According to Franz Meyer, the winter scene depicted in Au-dessus de Vitebsk records the view from the room the artist had rented from a local policeman during his stay. Recalling the space, Bella wrote: “It wasn’t far from your parents’ house … It was on a corner, by a long wall enclosing a convent standing in a large garden” (B. Chagall, First Encounter, p. 227, quoted in S. P. Compton, Chagall, exh. cat., Royal Academy of Arts, London, 1985, p. 189). Here, the crossroads is blanketed with a thick layer of snow, its pristine white surface interrupted by the swirling dark patterns of tracks left by carts as they trundled through the junction, while to the right stand the soaring walls and distinctive outline of the domes of the Ilyinskaya church.
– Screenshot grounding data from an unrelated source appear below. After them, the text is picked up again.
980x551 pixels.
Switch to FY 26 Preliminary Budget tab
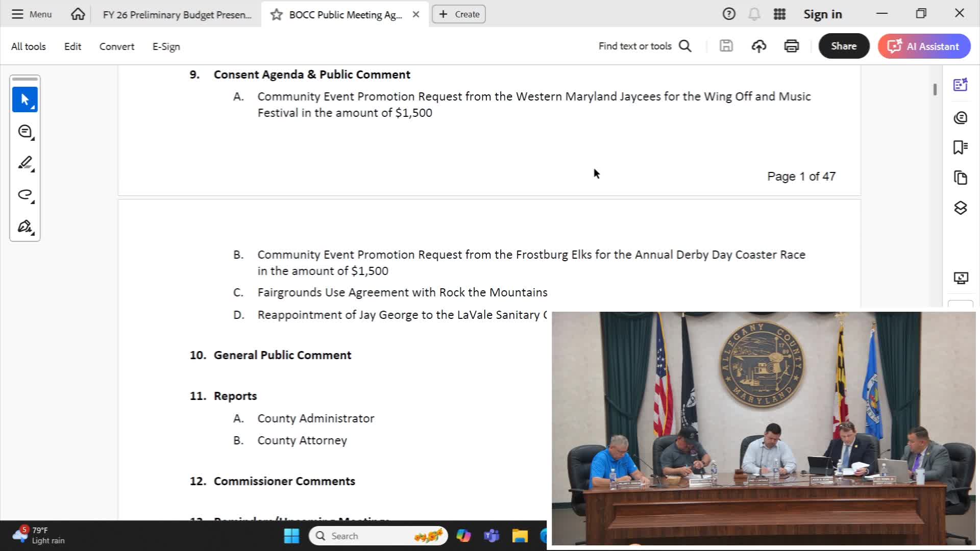(177, 14)
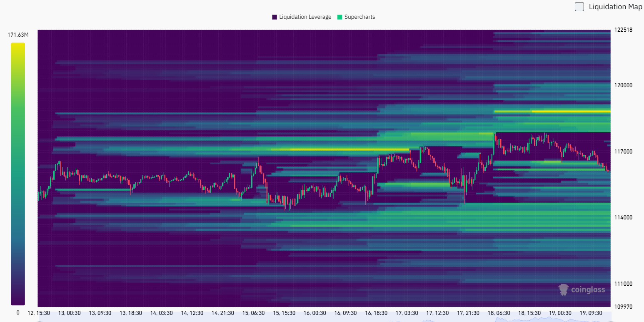The image size is (644, 322).
Task: Click the bright yellow band below 120000
Action: [571, 111]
This very real, identifiably setting, which the artist would use again as the backdrop for his composition Le marchand de journaux (1914, Musée national d'art moderne, Centre Pompidou, Paris), makes the fantastical presence of the figure floating above the rooftops all the more unexpected and ethereal. Despite his solid form, which is laden down by the weight of the small sack he carries over his shoulder, the aged man appears weightless as he soars above the village. Representing the mythical, Wandering Jew, who roams from town to town, eternally displaced, he appears at once a familiar part of the landscape and distinct from it, never rooted in the life he observes as he passes through.
While the present version of Au-dessus de Vitebsk follows the original 1914 composition closely in form and structure, there is a distinct shift in the artist’s approach to color within the scene, as he employs more luminous, warm tones that show a greater sensitivity to light. Having spent much of 1922 working variously on illustrations for his autobiography My Life and a publication of Gogol’s Dead Souls, Chagall’s paintings of the mid-1920s demonstrate a greater appreciation for tonal nuance and fluidity of line, inspired by his experiments in print. This is evident in the richer modulation of color seen in Au-dessus de Vitebsk, most notably in the soft blues of the roof of the church, the warm golden hue of the yellow stone of the buildings and the subtle play of light on the snow. No longer underpinned by cool, silvery tones, the present version of the scene appears to be bathed in the warm glow of an unseen sun, its light filtered through the thick bank of clouds. These subtle alterations point to the beginnings of a new, distinct direction within Chagall’s painting, inspired by his experiences of France, its landscape, and its unique quality of light, which would find their full expression in his paintings of 1924-25.